[Entries for locating words and elements]
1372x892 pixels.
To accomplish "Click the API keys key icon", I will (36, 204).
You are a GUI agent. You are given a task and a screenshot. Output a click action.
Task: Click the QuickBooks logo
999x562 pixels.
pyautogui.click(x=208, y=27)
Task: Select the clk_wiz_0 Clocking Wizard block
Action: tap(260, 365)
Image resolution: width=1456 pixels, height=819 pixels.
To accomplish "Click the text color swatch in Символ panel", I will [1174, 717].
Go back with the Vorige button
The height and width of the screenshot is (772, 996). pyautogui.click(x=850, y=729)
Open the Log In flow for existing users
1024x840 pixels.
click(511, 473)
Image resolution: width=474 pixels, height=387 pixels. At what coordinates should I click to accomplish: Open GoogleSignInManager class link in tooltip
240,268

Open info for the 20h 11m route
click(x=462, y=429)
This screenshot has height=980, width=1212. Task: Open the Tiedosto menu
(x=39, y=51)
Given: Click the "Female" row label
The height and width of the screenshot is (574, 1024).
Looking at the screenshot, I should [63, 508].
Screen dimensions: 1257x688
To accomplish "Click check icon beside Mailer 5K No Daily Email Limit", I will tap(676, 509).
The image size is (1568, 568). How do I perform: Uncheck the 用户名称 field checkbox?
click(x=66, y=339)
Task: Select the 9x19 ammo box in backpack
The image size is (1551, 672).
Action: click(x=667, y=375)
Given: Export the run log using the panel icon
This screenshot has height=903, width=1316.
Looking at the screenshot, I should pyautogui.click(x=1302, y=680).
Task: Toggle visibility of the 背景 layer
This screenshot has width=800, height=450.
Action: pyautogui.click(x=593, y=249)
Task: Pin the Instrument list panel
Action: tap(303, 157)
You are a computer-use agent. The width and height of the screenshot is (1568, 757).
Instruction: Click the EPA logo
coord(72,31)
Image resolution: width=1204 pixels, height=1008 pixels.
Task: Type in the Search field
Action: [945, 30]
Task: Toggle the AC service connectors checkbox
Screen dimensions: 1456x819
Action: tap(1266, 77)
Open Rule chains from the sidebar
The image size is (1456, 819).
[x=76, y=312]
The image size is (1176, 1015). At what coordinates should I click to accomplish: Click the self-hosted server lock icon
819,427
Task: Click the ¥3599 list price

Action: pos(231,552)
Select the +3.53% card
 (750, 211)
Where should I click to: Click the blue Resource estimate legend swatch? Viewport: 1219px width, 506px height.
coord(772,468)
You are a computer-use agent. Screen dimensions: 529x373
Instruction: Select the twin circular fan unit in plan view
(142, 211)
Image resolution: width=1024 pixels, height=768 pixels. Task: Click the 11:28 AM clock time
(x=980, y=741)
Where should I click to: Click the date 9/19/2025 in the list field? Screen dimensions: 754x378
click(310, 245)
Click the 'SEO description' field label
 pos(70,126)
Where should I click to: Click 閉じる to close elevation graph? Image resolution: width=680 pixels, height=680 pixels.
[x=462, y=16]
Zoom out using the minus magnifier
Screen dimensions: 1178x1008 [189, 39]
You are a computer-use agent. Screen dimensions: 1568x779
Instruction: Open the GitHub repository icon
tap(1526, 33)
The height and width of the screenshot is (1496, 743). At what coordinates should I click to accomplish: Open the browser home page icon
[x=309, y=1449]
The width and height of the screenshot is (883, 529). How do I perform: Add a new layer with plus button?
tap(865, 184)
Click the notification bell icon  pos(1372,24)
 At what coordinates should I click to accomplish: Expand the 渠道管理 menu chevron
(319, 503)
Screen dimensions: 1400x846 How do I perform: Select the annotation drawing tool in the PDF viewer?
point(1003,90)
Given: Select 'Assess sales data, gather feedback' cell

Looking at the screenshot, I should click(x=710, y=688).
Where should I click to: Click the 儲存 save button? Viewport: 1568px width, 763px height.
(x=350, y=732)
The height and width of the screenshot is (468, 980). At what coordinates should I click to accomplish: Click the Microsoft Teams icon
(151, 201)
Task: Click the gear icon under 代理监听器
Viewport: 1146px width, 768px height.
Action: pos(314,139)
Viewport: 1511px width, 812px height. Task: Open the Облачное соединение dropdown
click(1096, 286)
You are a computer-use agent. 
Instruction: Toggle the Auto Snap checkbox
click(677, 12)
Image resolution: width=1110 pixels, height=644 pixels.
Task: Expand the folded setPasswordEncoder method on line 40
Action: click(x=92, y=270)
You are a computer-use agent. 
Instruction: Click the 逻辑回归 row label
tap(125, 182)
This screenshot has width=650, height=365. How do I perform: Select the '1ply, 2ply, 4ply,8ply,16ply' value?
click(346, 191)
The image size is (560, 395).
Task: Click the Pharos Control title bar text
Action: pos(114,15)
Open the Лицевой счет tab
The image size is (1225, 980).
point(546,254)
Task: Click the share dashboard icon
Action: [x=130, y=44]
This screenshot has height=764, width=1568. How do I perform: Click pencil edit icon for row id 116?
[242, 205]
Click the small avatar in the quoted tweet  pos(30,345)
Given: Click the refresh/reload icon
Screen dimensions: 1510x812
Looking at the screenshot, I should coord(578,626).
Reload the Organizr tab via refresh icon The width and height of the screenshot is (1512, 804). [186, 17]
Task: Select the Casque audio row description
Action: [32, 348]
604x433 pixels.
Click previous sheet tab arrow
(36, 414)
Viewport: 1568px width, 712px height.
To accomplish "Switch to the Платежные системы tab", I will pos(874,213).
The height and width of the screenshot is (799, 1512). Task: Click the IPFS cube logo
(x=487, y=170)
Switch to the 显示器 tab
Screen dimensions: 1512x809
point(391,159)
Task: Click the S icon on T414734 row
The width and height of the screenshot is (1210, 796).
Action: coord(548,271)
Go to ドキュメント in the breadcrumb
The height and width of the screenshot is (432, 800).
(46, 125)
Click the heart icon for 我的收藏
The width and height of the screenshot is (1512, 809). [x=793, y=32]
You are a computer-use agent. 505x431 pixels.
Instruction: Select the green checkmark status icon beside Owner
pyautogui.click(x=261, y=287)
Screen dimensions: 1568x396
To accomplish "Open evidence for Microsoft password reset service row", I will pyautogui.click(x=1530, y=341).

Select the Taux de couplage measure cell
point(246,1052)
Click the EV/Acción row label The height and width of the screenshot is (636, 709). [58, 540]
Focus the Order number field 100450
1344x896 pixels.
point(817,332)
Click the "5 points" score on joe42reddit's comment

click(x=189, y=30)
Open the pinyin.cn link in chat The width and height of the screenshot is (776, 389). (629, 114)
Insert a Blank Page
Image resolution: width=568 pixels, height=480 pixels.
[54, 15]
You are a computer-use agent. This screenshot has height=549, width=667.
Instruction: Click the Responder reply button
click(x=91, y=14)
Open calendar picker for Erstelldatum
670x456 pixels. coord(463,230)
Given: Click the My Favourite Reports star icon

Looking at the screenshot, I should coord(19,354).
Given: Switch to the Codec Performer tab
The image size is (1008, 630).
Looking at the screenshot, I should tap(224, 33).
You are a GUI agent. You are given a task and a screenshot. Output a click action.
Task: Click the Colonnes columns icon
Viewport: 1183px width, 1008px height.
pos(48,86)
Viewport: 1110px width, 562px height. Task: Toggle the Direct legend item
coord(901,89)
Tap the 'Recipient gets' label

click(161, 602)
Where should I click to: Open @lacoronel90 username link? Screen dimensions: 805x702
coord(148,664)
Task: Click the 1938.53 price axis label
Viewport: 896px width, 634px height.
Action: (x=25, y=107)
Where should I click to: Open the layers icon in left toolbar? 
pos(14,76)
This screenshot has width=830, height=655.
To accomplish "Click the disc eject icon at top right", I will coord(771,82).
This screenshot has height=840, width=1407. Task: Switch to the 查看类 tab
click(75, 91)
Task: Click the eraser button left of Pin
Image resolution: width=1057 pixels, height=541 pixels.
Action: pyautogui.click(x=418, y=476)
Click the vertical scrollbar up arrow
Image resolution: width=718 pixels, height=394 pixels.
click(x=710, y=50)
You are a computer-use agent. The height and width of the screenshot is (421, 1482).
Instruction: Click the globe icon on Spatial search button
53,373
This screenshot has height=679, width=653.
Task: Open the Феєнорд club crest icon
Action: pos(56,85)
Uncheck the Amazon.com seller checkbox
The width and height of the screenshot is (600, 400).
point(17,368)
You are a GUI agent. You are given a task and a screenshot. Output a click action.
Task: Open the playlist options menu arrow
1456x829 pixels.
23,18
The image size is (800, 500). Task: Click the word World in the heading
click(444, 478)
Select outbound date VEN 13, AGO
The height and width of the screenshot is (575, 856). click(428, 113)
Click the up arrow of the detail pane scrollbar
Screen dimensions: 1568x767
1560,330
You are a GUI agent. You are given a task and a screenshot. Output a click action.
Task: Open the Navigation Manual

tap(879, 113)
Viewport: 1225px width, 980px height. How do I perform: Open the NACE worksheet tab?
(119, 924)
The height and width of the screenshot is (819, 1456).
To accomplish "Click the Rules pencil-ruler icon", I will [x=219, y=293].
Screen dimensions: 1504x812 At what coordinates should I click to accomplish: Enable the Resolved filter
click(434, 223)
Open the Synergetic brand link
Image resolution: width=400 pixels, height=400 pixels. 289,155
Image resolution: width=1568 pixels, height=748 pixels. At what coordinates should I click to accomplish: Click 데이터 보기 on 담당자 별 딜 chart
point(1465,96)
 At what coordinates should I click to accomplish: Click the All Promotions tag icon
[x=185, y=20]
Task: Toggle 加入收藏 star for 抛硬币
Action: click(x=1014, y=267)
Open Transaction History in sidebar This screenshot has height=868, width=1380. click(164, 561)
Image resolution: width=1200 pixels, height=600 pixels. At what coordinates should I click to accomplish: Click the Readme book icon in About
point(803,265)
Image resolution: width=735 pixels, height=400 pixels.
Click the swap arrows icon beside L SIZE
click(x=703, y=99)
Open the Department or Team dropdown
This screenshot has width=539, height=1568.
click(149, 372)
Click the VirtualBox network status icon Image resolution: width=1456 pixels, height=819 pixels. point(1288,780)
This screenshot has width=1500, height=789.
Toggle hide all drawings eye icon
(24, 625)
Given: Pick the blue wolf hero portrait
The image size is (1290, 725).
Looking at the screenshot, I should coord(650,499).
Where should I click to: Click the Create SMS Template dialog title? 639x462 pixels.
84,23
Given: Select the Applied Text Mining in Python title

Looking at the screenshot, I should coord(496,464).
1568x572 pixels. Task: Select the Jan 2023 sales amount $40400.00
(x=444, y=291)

» **YOUR GOAL**: Reproduce the lines from the one containing "The image size is (1568, 568)." through the one containing "Action: tap(303, 157)", changing "backpack" to "inventory" and leaving everything else as it stands.

» **RESPONSE TO THE EXERCISE**:
The image size is (1568, 568). How do I perform: Uncheck the 用户名称 field checkbox?
click(x=66, y=339)
Task: Select the 9x19 ammo box in inventory
The image size is (1551, 672).
Action: click(x=667, y=375)
Given: Export the run log using the panel icon
This screenshot has height=903, width=1316.
Looking at the screenshot, I should pyautogui.click(x=1302, y=680).
Task: Toggle visibility of the 背景 layer
This screenshot has width=800, height=450.
Action: pyautogui.click(x=593, y=249)
Task: Pin the Instrument list panel
Action: tap(303, 157)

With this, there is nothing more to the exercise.